[Objective] Rewrite the part that opens with the line containing "Given: Switch to the Multiplexer tab" and closes with the line containing "click(602, 32)", changing "hamburger menu" to "navigation menu" and leaving everything else unchanged.

((

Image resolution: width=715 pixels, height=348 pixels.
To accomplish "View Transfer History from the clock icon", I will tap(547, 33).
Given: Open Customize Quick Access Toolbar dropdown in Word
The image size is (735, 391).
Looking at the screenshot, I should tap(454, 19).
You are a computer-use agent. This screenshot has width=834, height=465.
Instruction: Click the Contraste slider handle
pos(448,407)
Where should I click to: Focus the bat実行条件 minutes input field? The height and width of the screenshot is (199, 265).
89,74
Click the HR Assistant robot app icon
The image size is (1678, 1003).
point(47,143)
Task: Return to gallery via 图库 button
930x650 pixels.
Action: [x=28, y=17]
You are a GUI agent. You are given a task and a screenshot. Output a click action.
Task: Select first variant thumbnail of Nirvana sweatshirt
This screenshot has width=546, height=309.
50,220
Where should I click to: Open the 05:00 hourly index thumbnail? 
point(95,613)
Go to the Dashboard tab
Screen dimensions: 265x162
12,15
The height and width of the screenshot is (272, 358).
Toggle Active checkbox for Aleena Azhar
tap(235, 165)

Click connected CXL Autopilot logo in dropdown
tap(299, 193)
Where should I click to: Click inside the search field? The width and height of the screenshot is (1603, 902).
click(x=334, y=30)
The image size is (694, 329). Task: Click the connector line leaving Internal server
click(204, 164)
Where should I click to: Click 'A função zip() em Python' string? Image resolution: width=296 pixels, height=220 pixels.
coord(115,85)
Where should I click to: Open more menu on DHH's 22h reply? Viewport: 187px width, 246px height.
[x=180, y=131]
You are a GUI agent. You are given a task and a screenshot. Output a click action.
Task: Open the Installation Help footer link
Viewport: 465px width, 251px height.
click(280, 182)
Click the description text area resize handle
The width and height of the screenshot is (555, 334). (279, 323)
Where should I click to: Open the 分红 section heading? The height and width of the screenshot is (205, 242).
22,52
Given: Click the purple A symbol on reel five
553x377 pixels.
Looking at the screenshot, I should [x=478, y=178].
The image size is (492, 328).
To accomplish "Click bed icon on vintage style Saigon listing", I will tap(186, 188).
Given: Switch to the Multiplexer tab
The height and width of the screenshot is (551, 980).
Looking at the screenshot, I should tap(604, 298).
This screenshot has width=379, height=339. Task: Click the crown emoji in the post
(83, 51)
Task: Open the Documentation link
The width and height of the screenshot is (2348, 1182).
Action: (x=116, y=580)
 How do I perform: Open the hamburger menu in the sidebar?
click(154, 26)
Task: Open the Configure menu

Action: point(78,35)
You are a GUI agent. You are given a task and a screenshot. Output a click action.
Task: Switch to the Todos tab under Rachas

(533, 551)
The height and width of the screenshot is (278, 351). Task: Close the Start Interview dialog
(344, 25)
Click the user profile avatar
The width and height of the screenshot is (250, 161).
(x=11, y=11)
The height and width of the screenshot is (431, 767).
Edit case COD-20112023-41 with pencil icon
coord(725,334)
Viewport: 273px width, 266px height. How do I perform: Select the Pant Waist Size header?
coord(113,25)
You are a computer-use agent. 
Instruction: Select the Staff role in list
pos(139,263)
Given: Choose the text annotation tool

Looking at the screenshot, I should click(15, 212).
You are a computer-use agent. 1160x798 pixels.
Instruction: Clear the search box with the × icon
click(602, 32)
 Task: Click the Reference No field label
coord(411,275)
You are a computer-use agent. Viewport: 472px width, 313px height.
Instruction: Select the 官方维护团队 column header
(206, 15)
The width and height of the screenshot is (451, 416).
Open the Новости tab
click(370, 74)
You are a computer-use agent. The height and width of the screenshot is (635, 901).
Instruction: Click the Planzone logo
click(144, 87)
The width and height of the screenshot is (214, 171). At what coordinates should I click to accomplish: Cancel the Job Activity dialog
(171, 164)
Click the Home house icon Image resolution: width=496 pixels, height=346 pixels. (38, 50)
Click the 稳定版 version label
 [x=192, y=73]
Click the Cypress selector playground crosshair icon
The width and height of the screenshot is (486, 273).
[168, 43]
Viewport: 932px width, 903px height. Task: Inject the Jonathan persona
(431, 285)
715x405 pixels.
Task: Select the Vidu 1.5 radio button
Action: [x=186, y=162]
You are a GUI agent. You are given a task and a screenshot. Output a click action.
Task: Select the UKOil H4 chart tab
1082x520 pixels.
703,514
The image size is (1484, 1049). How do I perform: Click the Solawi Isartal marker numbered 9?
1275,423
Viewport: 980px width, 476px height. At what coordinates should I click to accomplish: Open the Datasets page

))

[Exercise response]
Given: Switch to the Multiplexer tab
The height and width of the screenshot is (551, 980).
Looking at the screenshot, I should tap(604, 298).
This screenshot has width=379, height=339. Task: Click the crown emoji in the post
(83, 51)
Task: Open the Documentation link
The width and height of the screenshot is (2348, 1182).
Action: (x=116, y=580)
 How do I perform: Open the navigation menu in the sidebar?
click(154, 26)
Task: Open the Configure menu

Action: point(78,35)
You are a GUI agent. You are given a task and a screenshot. Output a click action.
Task: Switch to the Todos tab under Rachas

(533, 551)
The height and width of the screenshot is (278, 351). Task: Close the Start Interview dialog
(344, 25)
Click the user profile avatar
The width and height of the screenshot is (250, 161).
(x=11, y=11)
The height and width of the screenshot is (431, 767).
Edit case COD-20112023-41 with pencil icon
coord(725,334)
Viewport: 273px width, 266px height. How do I perform: Select the Pant Waist Size header?
coord(113,25)
You are a computer-use agent. 
Instruction: Select the Staff role in list
pos(139,263)
Given: Choose the text annotation tool

Looking at the screenshot, I should click(15, 212).
You are a computer-use agent. 1160x798 pixels.
Instruction: Clear the search box with the × icon
click(602, 32)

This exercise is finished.